The measures put in force shortly after Elizabeth's accession became much harsher after the Rising of the North (1569) and the Babington Plot in particular, the utmost severity of the law was enforced against seminary priests. An Act was passed prohibiting a member of the Roman Catholic Church from celebrating the rites of his faith on pain of forfeiture for the first offence, a year's imprisonment for the second, and imprisonment for life for the third. All those who refused to take the Oath of Supremacy were called "Recusants" and were guilty of high treason. A law was also enacted which provided that if any "Papist" should be found converting an Anglican or Protestant to Catholicism, both would suffer death for high treason. In November 1591, a priest was hanged before the door of a house in Gray's Inn Fields for having said Mass there the month previously.
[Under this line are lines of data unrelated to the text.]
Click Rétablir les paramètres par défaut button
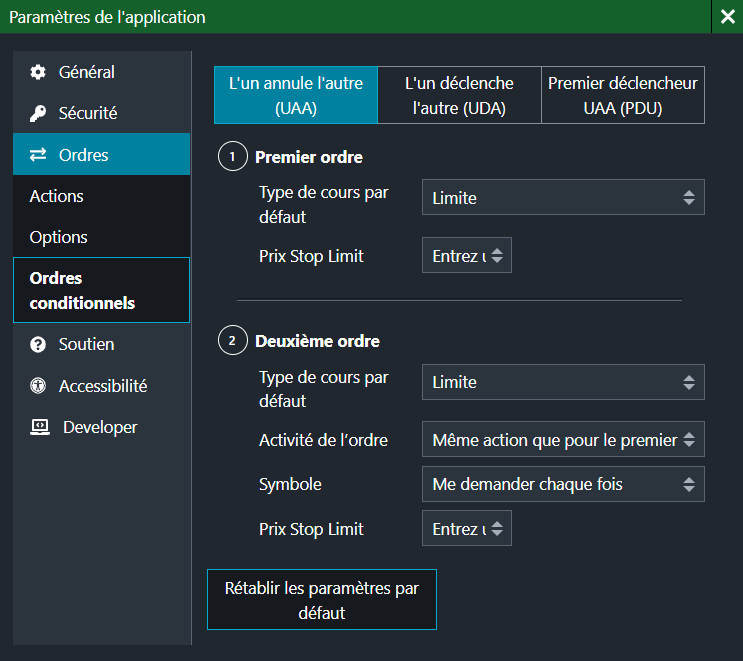The image size is (743, 661). point(321,600)
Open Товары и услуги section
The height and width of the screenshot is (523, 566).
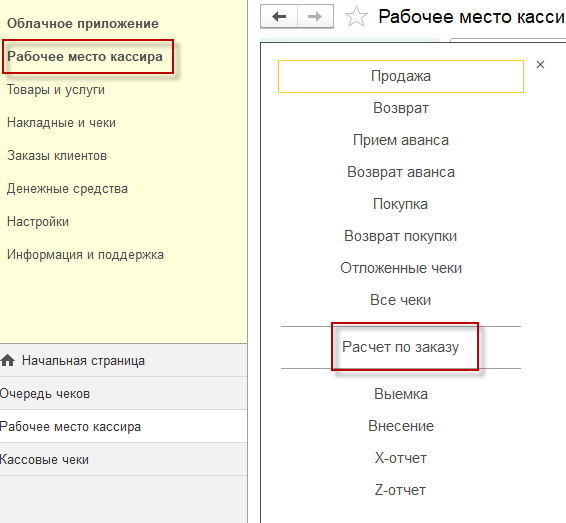(56, 90)
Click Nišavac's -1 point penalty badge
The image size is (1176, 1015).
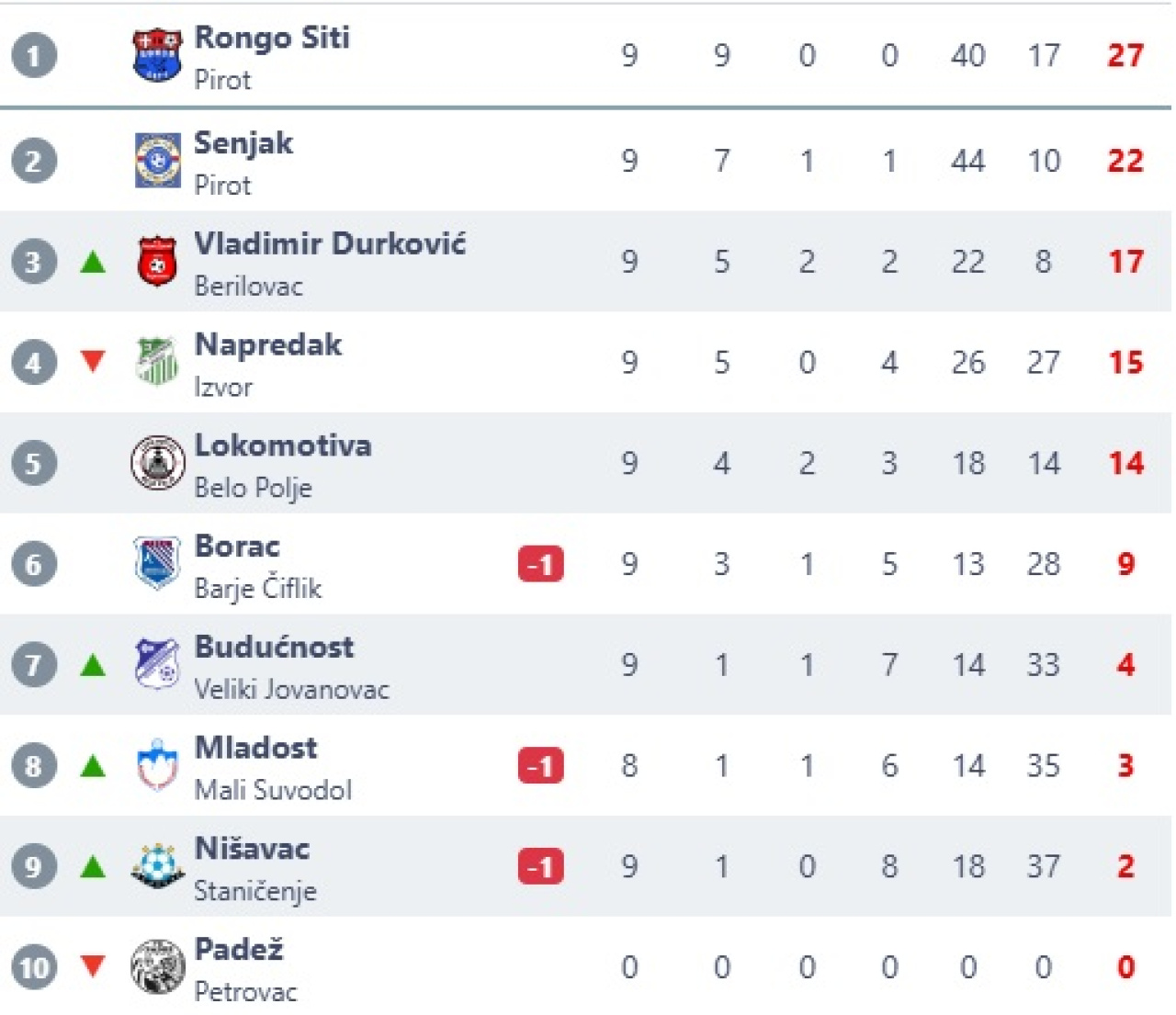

Laws against seminary priests and "Recusants" were enforced with great severity after the Gunpowder Plot episode during James I's reign. Arrest for a priest meant imprisonment, and often torture and execution.
England's castles and country houses commonly had some precaution in the event of a surprise, such as a secret means of concealment or escape that could be used at a moment's notice. However, in the time of legal persecution the number of secret chambers and hiding-places increased in the houses of the old Catholic families. These often took the form of apartments or chapels in secluded parts of the houses, or in the roof space, where Mass could be celebrated with the utmost privacy and safety. Nearby there was usually an artfully contrived hiding-place, not only for the officiating priest to slip into in case of emergency, but also to provide a place where the vestments, sacred vessels, and altar furniture could be stored on short notice.
The effectiveness of priest holes was demonstrated by their success in baffling the exhaustive searches of the "pursuivants" (priest-hunters), described in contemporary accounts of the searches. Search-parties would bring with them skilled carpenters and masons and try every possible expedient, from systematic measurements and soundings to the physical tearing down of panelling and pulling up of floors. It was common for a rigorous search to last a week, and for the "pursuivants" to go away empty handed, while the object of the search was hidden the whole time within a wall's thickness of his pursuers. He might be half-starved, cramped, sore with prolonged confinement, and almost afraid to breathe lest the least sound should throw suspicion upon the particular spot where he was immured. Sometimes a priest could die from starvation or by lack of oxygen.
Many such hiding places are attributed to a Jesuit lay brother, Nicholas Owen, who devoted the greater part of his life to constructing these places to protect the lives of persecuted priests. They were sometimes built, as at East Riddlesden Hall, as an offshoot from a chimney or behind panelling, for example in Ripley Castle and Harvington Hall (Worcestershire) and in North Yorkshire. Others were incorporated into water closets, for example at Chesterton Hall, near Cambridge.
With incomparable skill Owen knew how to conduct priests to a place of safety along subterranean passages, to hide them between walls and bury them in impenetrable recesses, and to entangle them in labyrinths and a thousand windings. But what was much more difficult of accomplishment, he so disguised the entrances to these as to make them most unlike what they really were. Moreover, he kept these places so close a secret that he would never disclose to another the place of concealment of any Catholic. He alone was both their architect and their builder. No one knows how many he made. Some may still be undiscovered.